Dans la première partie de son autobiographie "Souvenirs pieux", Marguerite Yourcenar évoque sa mère Fernande. Celle-ci étant morte en couches, l'auteure ne peut que conjecturer à partir des témoignages et documents qu'elle a à sa disposition.Ici : une photographie mortuaire.
Un peu plus tard, Fernande reçut une dernière visite, mais cette fois il n'était plus question d'échanger avec cette personne quelques mots ou de l'accueillir d'un sourire. C'était le photographe. Il fit son entrée avec les instruments de son art sorcier : les plaques de verre sensibilisées de façon à fixer pour longtemps, sinon. pour toujours, l'aspect des choses, la chambre obscure construite à l'instar de l'oeil et pour suppléer aux manques de la mémoire, le trépied avec son voile noir. Outre la dernière image de Madame de C., cet inconnu m'a conservé ainsi des vestiges de décor grâce auxquels je recrée cet intérieur oublié. Au chevet de Fernande, deux candélabres à cinq branches ne portent chacun que trois rituelles bougies allumées, ce qui donne je ne sais quoi de lugubre à cette scène qui ne serait autrement que solennelle et calme. Le dossier du lit d'acajou se détache sur les drapés du ciel de lit, avec, entrevu à gauche, un segment d'une autre couche toute pareille, soigneusement recouverte de sa courtepointe à ruches, et dans laquelle cette nuit-là personne assurément n'a dormi. Je me trompe : en examinant de plus près l'image, j'aperçois sur un coin de la courtepointe une masse noire : les pattes de devant et le nez de Trier pelotonné sur le lit de son maître, et que Monsieur de C. aura trouvé gentil et touchant de laisser là.

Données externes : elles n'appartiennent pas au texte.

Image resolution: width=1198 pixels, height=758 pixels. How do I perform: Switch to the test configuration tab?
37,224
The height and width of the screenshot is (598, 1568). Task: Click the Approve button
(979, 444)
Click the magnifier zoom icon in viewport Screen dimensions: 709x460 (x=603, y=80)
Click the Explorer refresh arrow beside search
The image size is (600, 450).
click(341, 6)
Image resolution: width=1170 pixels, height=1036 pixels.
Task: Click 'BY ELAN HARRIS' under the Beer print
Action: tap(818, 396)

Les trois femmes avaient arrangé Fernande avec le plus grand soin. Elle donne surtout l'impression d'être exquisement propre : les coulées de sueurs, le suintement des lochies ont été lavés et séchés ; une sorte d'arrêt temporaire semble se produire entre les dissolutions de la vie et celles de la mort. Cette gisante de 1903 est revêtue d'une chemise de nuit de batiste aux poignets et au col ornés de dentelles ; un tulle diaphane voile imperceptiblement son visage et nimbe ses cheveux, qui paraissent très sombres, par contraste avec la blancheur du linge. Ses mains, entrelacées d'un chapelet, sont jointes sur le haut du ventre ballonné par la péritonite, qui bombe le drap comme si elle attendait encore son enfant.